Nor is even this the whole of what the enquirer loses, who knows not scientific Deduction in this its most perfect form. To have an inadequate conception of one of the two instruments by which we acquire our knowledge of nature, and consequently an imperfect comprehension even of the other in its higher forms, is not all. He is almost necessarily without any sufficient conception of human knowledge itself as an organic whole. He can have no clear perception of science as a system of truths flowing out of, and confirming and corroborating, one another; in which one truth sums up a multitude of others, and explains them, special truths being merely general ones modified by specialities of circumstance. He can but imperfectly understand the absorption of concrete truths into abstract, and the additional certainty given to theorems drawn from specific experience, when they can be affiliated as corollaries on general laws of nature—a certainty more entire than any direct observation can give. Neither, therefore, can he perceive how the larger inductions reflect an increase of certainty even upon those narrower ones from which they were themselves generalized, by reconciling superficial inconsistencies, and converting apparent exceptions into real confirmations.^* To see these things requires more than a mere mathematician; but the ablest mind which has never gone through a course of mathematics has small chance of ever perceiving them.
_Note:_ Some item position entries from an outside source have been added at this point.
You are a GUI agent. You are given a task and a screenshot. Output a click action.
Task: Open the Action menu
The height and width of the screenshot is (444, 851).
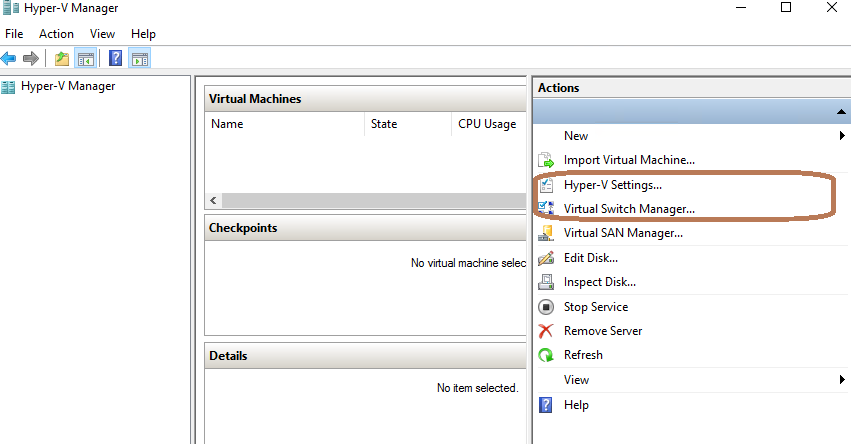click(x=56, y=34)
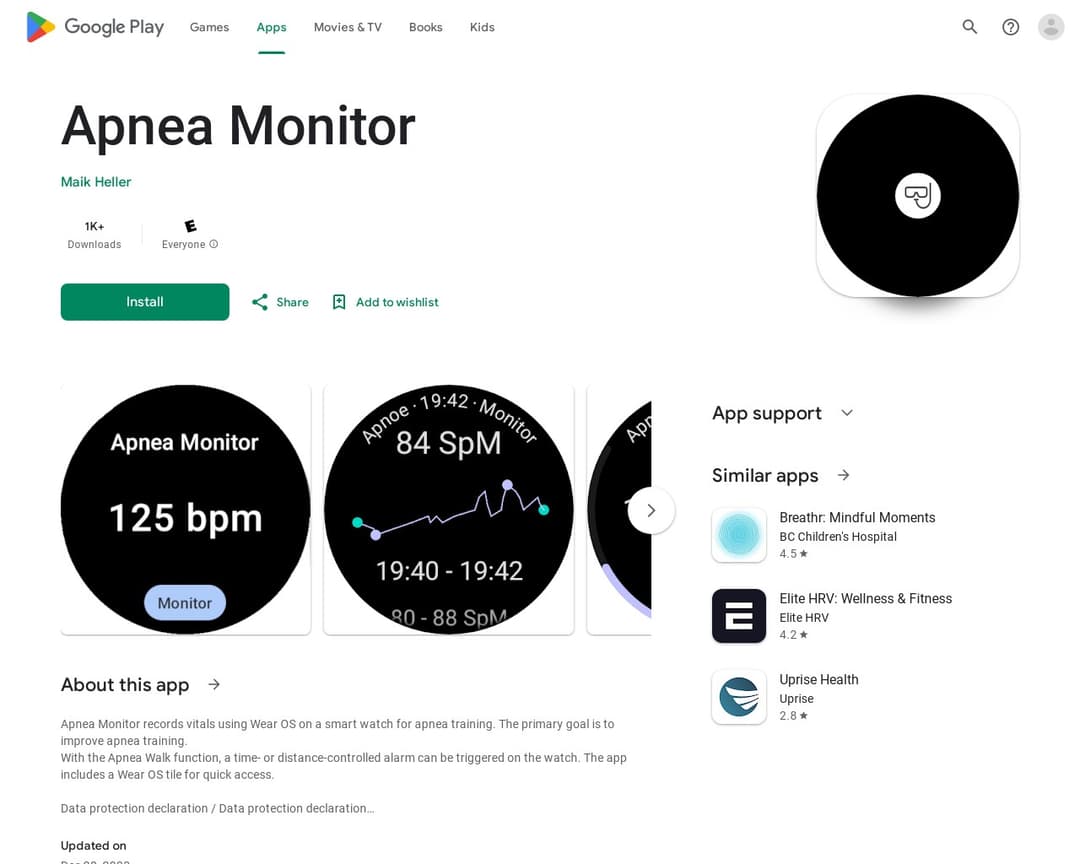Image resolution: width=1080 pixels, height=864 pixels.
Task: Switch to the Games tab
Action: tap(208, 27)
In the face of such considerations, it is a very small achievement to fill thirty octavo pages with the ill-natured things which persons of the most miscellaneous character, through a series of ages, have said about mathematicians, from a sneer of the Cynic Diogenes to a sarcasm of Gibbon, or a colloquial platitude of Horace Walpole; without any discrimination as to how many of the persons quoted were entitled to any opinion at all on such a subject; and with such entire disregard of all that gives weight to authority, as to include men who lived and died before algebra was invented, before the conic sections had been defined and studied by the mathematicians of Alexandria, or the first lines of the theory of statics had been traced by the genius of Archimedes; men whose whole mathematical knowledge consisted of a clumsy arithmetic, and the mere elements of geometry.^[*] Had there been twenty times as many of these testimonies, what proportion of them would have been of any value? Until quite recently, the professors of the different arts and sciences have made it a considerable part of their occupation to cry down one another’s pursuits; and men of the world and littérateurs have been, in all ages, ready and eager to join with every set of them against the rest: the man who dares to know what they neither know nor care for, and to value himself on the knowledge, having always and everywhere been regarded as the common enemy. Did Sir W. Hamilton suppose that a person of half his reading would have any difficulty in furnishing, at a few hours’ notice, an equally long list of amenities on the subject of grammarians or of metaphysicians? When our author does get hold of a witness who has a claim to a hearing, the witness is pressed into the service without any sifting of what he really says; it makes no difference whether he asserts that the study of mathematics does harm, or only that it does not simply suffice for all possible good. One of the authorities on whom most stress is laid is that of Descartes. I extract the important part of the quotation as our author gives it, partly from Descartes himself and partly from Baillet, his biographer. The Italics are Sir W. Hamilton’s.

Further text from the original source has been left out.